Three thoughts about Facebook/Meta’s dramatic 26 percent drop today:
#1: Scouring our memory for analogous surprising declines in market-leading stocks, we recalled “Marlboro Friday”. Back in 1993, Philip Morris was a premier US large cap growth stock. It had everything investors look for: strong margins, a stable base of repeat customers, and excellent international growth. The problem was that generic brands were cutting into their market share, and on April 2nd, 1993, the company announced a 20 percent price cut to stem those losses.
While this is an obviously imperfect analogy to what happened to FB today (2 very different industries, etc.), we pulled the price chart for MO for 1993 – 1994 to see how it traded after Marlboro Friday:
As annotated in the chart, it was a long path back for Philip Morris’ stock. The initial drop of 23 percent did not create a low. That would only come 17 days later. There was a retest of that low 5 months after that. Finally, it took a full 18 months for MO to get back to where it was the day before its precipitous drop. On the plus side, it did modestly beat the S&P 500 in 1994 – up 3.4 percent on a price basis versus down 2 percent for the S&P excluding dividends.

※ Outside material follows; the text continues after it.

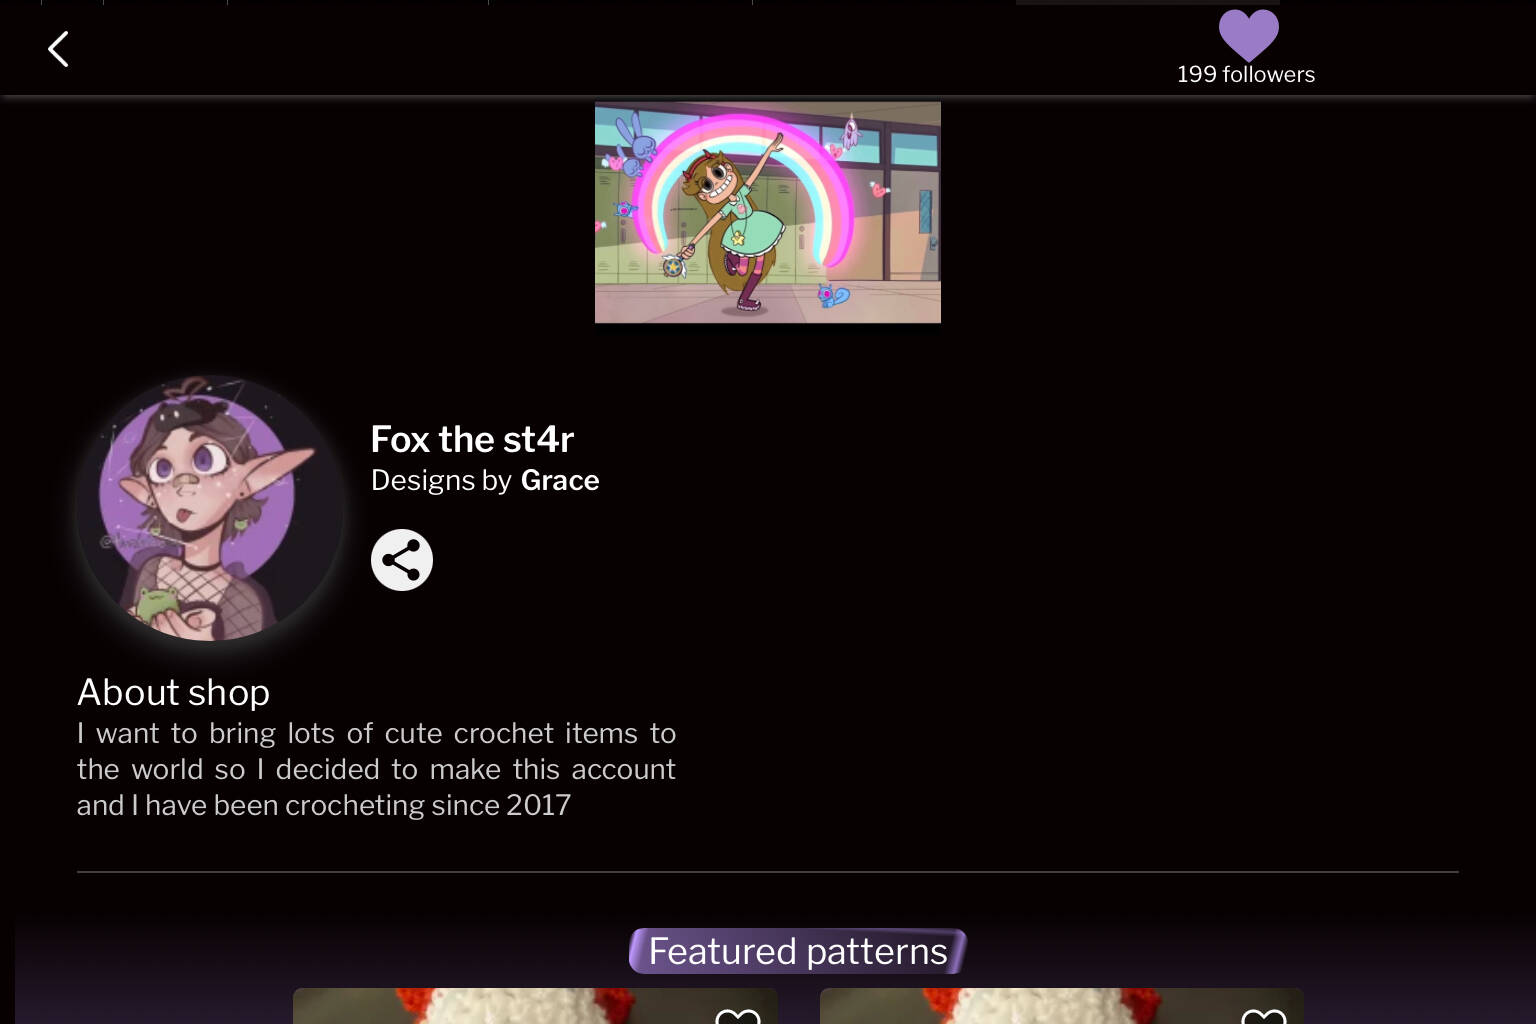The height and width of the screenshot is (1024, 1536).
Task: Click the About shop heading
Action: tap(174, 692)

Takeaway: seeing a stock that yesterday represented 2 percent of the S&P 500 drop by more than 25 percent in a single day is shocking, so it is worthwhile considering every angle for what comes next. We think Philip Morris’ Marlboro Friday is an instructive analogy. On the plus side, the S&P 500 did fine in 1993 (+10 pct) even after MO’s price cut not only took its stock down but also cast a pall over other consumer packaged goods companies. The warning from this example is more about FB in the near term. If it follows the 1993 MO example, the stock may struggle in the near term. That will feed concerns about US Big Tech stocks and drive further market volatility.
#2: US retail investors aggressively bought today’s drop in FB. We monitor Fidelity’s retail platform daily, looking to see what this cohort is buying and selling. On a typical day, there might be 10-20,000 Buy orders for the most heavily-trafficked stocks.
Today saw FB receive 63,513 “Buy” orders on the Fidelity platform and just 15,847 “Sells”. We cannot recall ever seeing that level of Buy interest in a single name, although during the peak of the meme stock craze several names came close. For reference, the next most-traded names today (on a big down day that should have brought out retail stock traders) were Amazon (13k Buys, and good for anyone who bought today), Tencent (12k Buys) and Tesla (10k Buys). None were anywhere close to the interest in buying FB. In fact, the overall buy interest was pretty slow for such a large selloff.
Takeaway: FB just became a (if not “the”) fulcrum stock for US retail investor confidence. We showed you in the prior point that big blowups in widely owned equities don’t always have the easiest time crawling out of the cellar. Perhaps Amazon’s surprisingly strong earnings announcement after the close will put a floor under Big Tech and help FB stabilize. Whether it does or doesn’t, however, keep FB on your screen in the coming weeks.
#3: Whenever there is a steep selloff in a systematically important name, we hear the comment “Markets can’t be efficient if that can happen”. This is a misunderstanding of what “market efficiency” really means. It does not mean that stocks are properly priced every day. It means that there is no systematic way to spot mispricings. There is a huge difference between these two definitions, and only the latter is correct.
Takeaway: today’s closing price for FB is no more “correct” than yesterday’s. All we know for sure is that tomorrow’s will be different and no one can call whether it will be higher or lower with anything approaching statistically valid accuracy.